Posted: 2014-10-08 09:36am
by Sea Skimmer
US military bases are guarded by civilian contractors anyway. Almost nowhere has troops at the gate because it makes no sense to have a career solider with a career of standing at a gate in the states.

Also the correct term is Arsenal, not Armory, an armory is purely a storage site and hundreds exist for the national guard, many of which have no full time guards at all. An Arsenal traditionally was production and storage, though the term can also be used for pure storage.

Arsenals still exist for certain bits of production that make sense to do that way, usually low rate stuff, besides all the military factories that are government own but contractor operated. That includes most ammunition plants. It makes no damn sense at all to produce something as simple as say an assault rifle at a federal facility though. You just will not beat the economics of ordering 450,000 M4 carbines from Colt at the same time. You could equal then sure, but then you'd be stuck with the facility after you finished cranking them out rapidly and didn't need large numbers for another 10 years. Meanwhile Arsenals mean a huge long term commitment of money and personal costs, and the personal will all be civilian anyway as they always were. That's why most died by the end of the cold war and the downscale of the US military, alongside most shipyards, which make rather more sense because of the major repair function, and air force depots which were purely repair and massively consolidated.

The surviving army Arsenals mostly exist for R&D purposes, and do not produce large numbers of weapons, except artillery barrels. Though as I recall all US artillery barrels including tank guns are also made by one single rotary forging machine.

Re: Bring back the Federal Armories

Posted: 2014-10-08 12:34pm
by HMS Sophia
Sea Skimmer wrote:The surviving army Arsenals mostly exist for R&D purposes, and do not produce large numbers of weapons, except artillery barrels. Though as I recall all US artillery barrels including tank guns are also made by one single rotary forging machine.
Do you know whether the US artillery that's Brit designed is license built or built in UK factories?
The barrels are produced at Watervliet Arsenal, which I think is the one you're talking about above. 70% of parts are made in the US (by a BAE subsidiary, but still...). I seem to have answered my own question :lol:

Re: Bring back the Federal Armories

Posted: 2014-10-08 07:31pm
by Sea Skimmer
Oh looks like its Watervliet and not Rock Island that absorbed all artillery production then. For a long time Rock Island was making all the army howitzers, while Watervliet made higher pressure tank guns and naval guns. I thought that had then all folded to Rock Island, looks like it was the other way around.
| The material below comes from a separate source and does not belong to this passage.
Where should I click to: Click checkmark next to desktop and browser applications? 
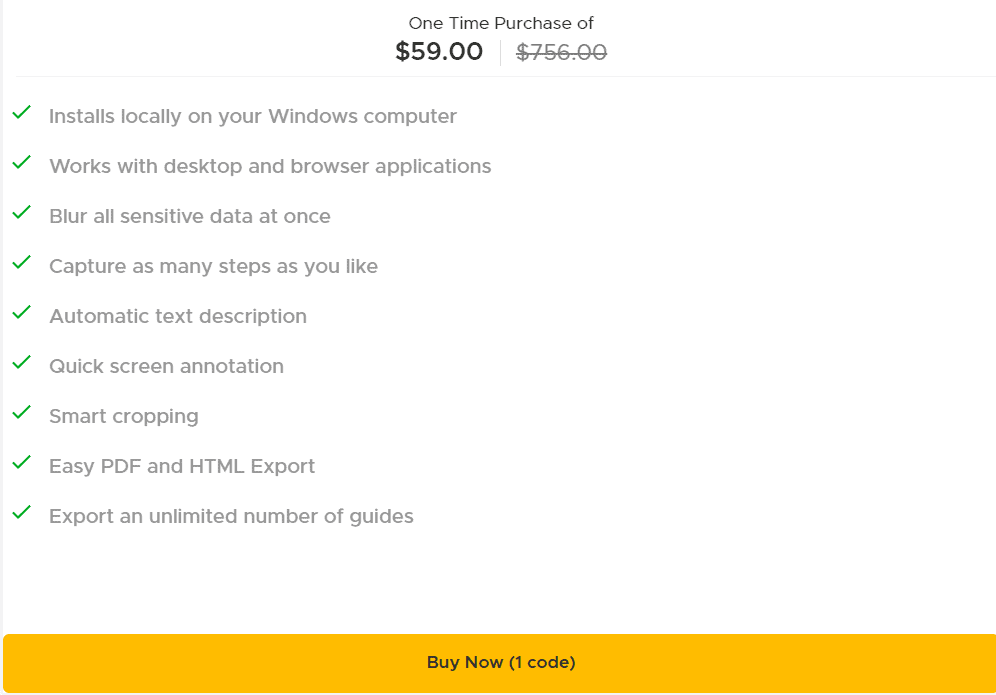click(21, 163)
No idea where mortars are made, though a considerable number have been imported finished from France and Israel in recent history.

All small arms R&D work is eventually supposed to be at Picatinny Arsenal, but its been a long time since the US Army built any of its own guns for mass production. Some sniper rifles are still hand made by hand methods but it was in the low thousands a year even at the peak of that sudden demand for 7.62mm sniper rifles that came out of Afghanistan.

Re: Bring back the Federal Armories

Posted: 2014-10-11 10:53am
by Patroklos
You know Ike had a lot more to say about the issue than the dozen odd lines certain conspiracy nuts like to trot out. In 1961 when he gave that speech military spending was north of 50% of the federal budget and 11% of GDP. His warnings have jack all to do with any situation that exists today. He would laugh at anyone making comparisons.

I work at the Norfolk Naval Shipyard now. I shutter at the thought of us building ships given the way we run things on just the maintenance and decommissioning side now.